* _Exercise objective_
Repeat every entry exactly as it stands. Omit the images.

[Stored data entries]
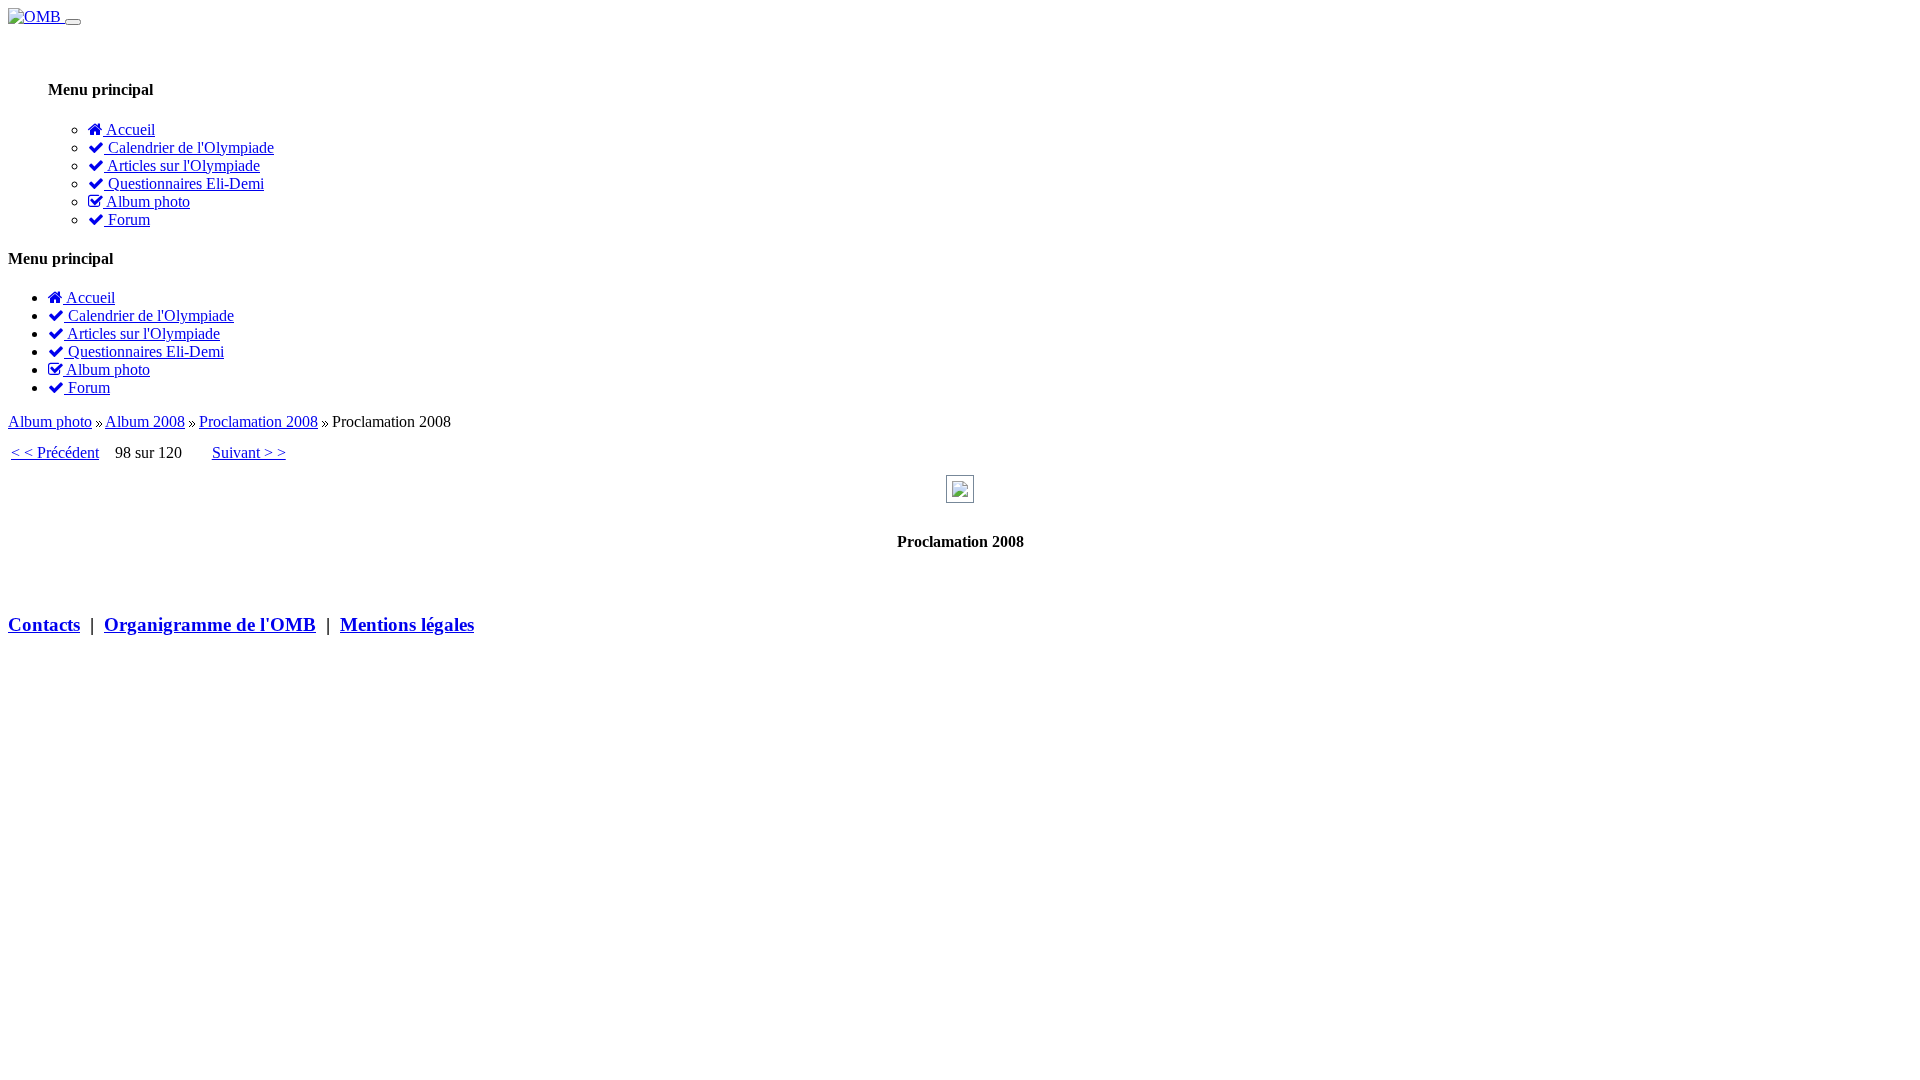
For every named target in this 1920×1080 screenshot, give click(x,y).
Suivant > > (249, 452)
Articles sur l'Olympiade (182, 165)
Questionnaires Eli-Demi (184, 183)
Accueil (129, 129)
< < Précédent (55, 452)
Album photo (146, 201)
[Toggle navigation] (73, 22)
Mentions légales (407, 624)
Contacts (44, 624)
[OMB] (36, 16)
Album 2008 (145, 421)
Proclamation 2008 (258, 421)
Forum (127, 219)
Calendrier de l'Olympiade (189, 147)
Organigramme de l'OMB (210, 624)
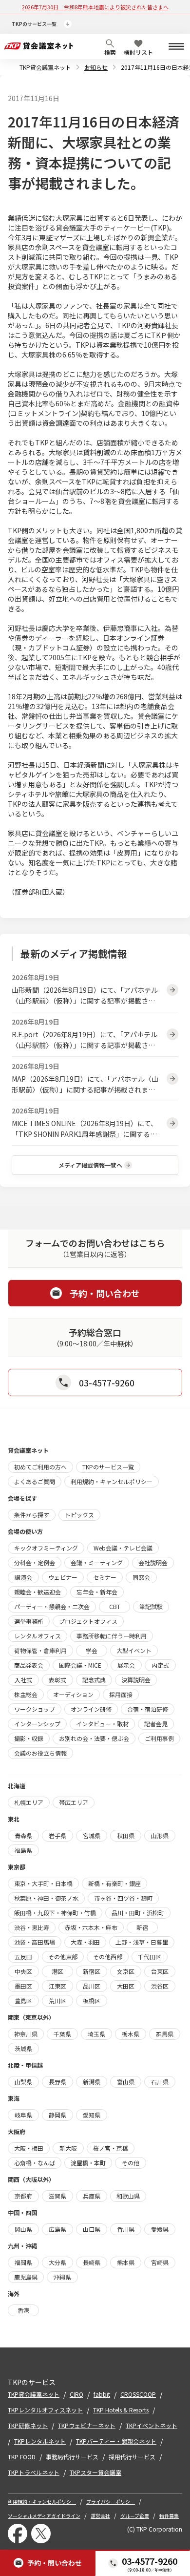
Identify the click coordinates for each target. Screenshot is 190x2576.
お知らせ (96, 67)
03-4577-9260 (149, 2561)
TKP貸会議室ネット (45, 67)
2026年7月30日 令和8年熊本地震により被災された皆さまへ (95, 7)
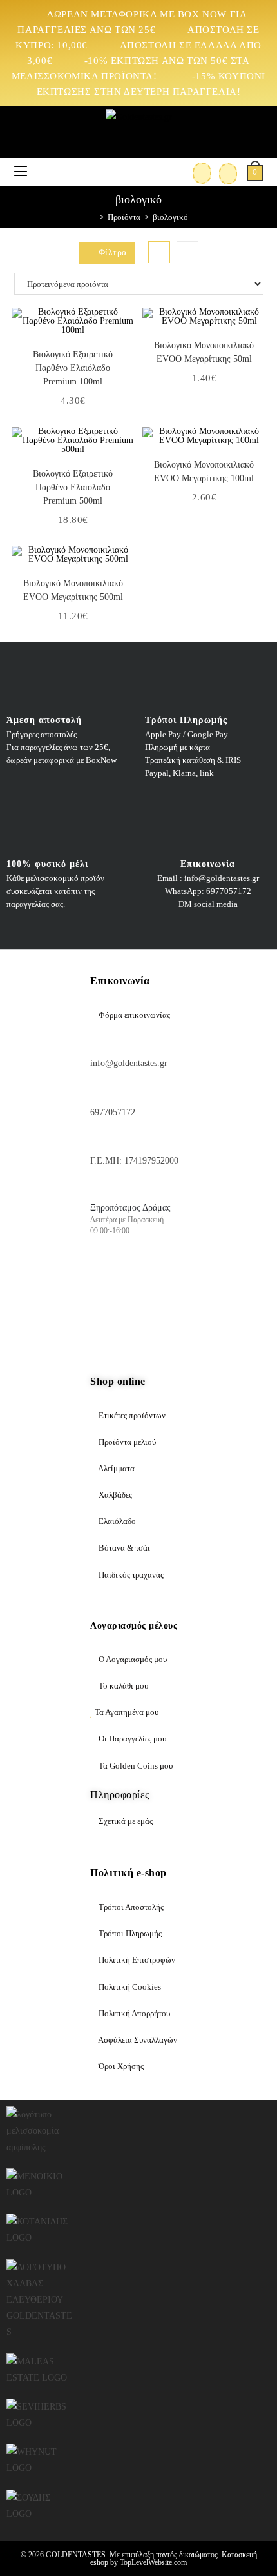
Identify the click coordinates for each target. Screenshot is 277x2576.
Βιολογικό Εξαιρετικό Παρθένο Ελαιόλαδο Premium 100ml (73, 368)
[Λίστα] (187, 252)
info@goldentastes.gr (128, 1063)
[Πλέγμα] (159, 252)
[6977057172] (97, 1092)
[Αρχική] (92, 217)
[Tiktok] (106, 1316)
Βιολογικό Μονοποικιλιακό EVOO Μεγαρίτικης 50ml (204, 352)
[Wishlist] (223, 172)
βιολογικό (170, 217)
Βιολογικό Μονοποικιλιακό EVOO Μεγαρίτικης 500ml (73, 590)
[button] (128, 330)
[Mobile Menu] (20, 172)
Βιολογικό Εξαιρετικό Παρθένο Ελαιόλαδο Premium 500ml (73, 487)
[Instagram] (144, 1278)
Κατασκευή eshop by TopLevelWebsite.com (173, 2558)
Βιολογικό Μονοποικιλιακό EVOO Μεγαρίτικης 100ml (204, 471)
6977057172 (112, 1112)
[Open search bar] (37, 170)
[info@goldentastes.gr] (97, 1043)
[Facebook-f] (106, 1278)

* _Response to the task_
For every named target in this 1920×1080 screenshot, give click(x,y).
Suivant > > (249, 452)
Articles sur l'Olympiade (182, 165)
Questionnaires Eli-Demi (184, 183)
Accueil (129, 129)
< < Précédent (55, 452)
Album photo (146, 201)
[Toggle navigation] (73, 22)
Mentions légales (407, 624)
Contacts (44, 624)
[OMB] (36, 16)
Album 2008 (145, 421)
Proclamation 2008 (258, 421)
Forum (127, 219)
Calendrier de l'Olympiade (189, 147)
Organigramme de l'OMB (210, 624)
Identify the click coordinates for each target. Screenshot is 190x2576.
お知らせ (96, 67)
03-4577-9260 (149, 2561)
TKP貸会議室ネット (45, 67)
2026年7月30日 令和8年熊本地震により被災された皆さまへ (95, 7)
Identify the click coordinates for each target. Screenshot is 277x2576.
Βιολογικό Εξαιρετικό Παρθένο Ελαιόλαδο Premium 100ml (73, 368)
[Λίστα] (187, 252)
info@goldentastes.gr (128, 1063)
[Πλέγμα] (159, 252)
[6977057172] (97, 1092)
[Αρχική] (92, 217)
[Tiktok] (106, 1316)
Βιολογικό Μονοποικιλιακό EVOO Μεγαρίτικης 50ml (204, 352)
[Wishlist] (223, 172)
βιολογικό (170, 217)
Βιολογικό Μονοποικιλιακό EVOO Μεγαρίτικης 500ml (73, 590)
[button] (128, 330)
[Mobile Menu] (20, 172)
Βιολογικό Εξαιρετικό Παρθένο Ελαιόλαδο Premium 500ml (73, 487)
[Instagram] (144, 1278)
Κατασκευή eshop by TopLevelWebsite.com (173, 2558)
Βιολογικό Μονοποικιλιακό EVOO Μεγαρίτικης 100ml (204, 471)
6977057172 (112, 1112)
[Open search bar] (37, 170)
[info@goldentastes.gr] (97, 1043)
[Facebook-f] (106, 1278)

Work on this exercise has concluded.